EchoMate is a web application that enables speech-to-speech conversations using Moonshine for speech recognition, Kokoro for text-to-speech synthesis, and Silero-VAD for voice activity detection. The app features a tabbed interface for conversation, settings, and credits.
There are two versions of this app. One is pure client side but you need a PC with a very good graphics card and a browser that supports WebGPU. The other does most of the work on the server side using Python so that you can use a very simple browser like on a mobile phone.
pure client side version
server side version
This project is the pure client side version.
- This project it pure client side and depends heavily on WebGPU support in the browser and is only tested with Chrome !!!!!
- I also have a version that does everything on the server side (Python) except for VAD here:
- EchoMate_ServerSide
- Optionally you can use a local LLM server like llama.cpp in the settings.
- Real-time voice activity detection (VAD)

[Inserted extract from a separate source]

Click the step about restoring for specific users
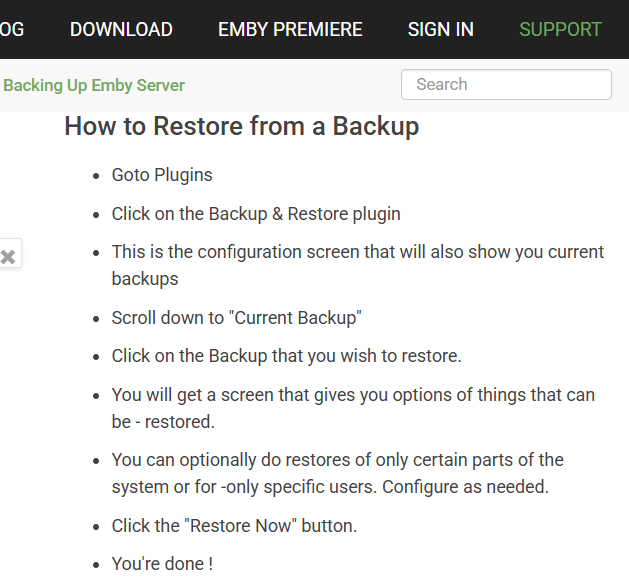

- Speech-to-text (STT) using Moonshine
- Text-to-speech (TTS) synthesis with Kokoro
- Configurable server endpoint, system prompt, and voice selection
- Modern, responsive web UI
- You should be able to just talk.
- Use the Settings tab to configure the chat server URL, system prompt, and select a TTS voice.
- View open source credits in the Credits tab.
- Silero-VAD - Voice activity detection
- vad (ricky0123) - Browser VAD implementation
- Moonshine - Speech recognition
- Kokoro - Text-to-speech synthesis
- Transformers.js - Machine learning library for running Transformers models in the browser
- SmolLM2-1.7B-Instruct - Language model by Hugging Face for instruction-following tasks
LICENSE for Me and Kokoro. MOONSHINE_LICENSE for Moonshine STT. SILERO_LICENSE for Silero VAD.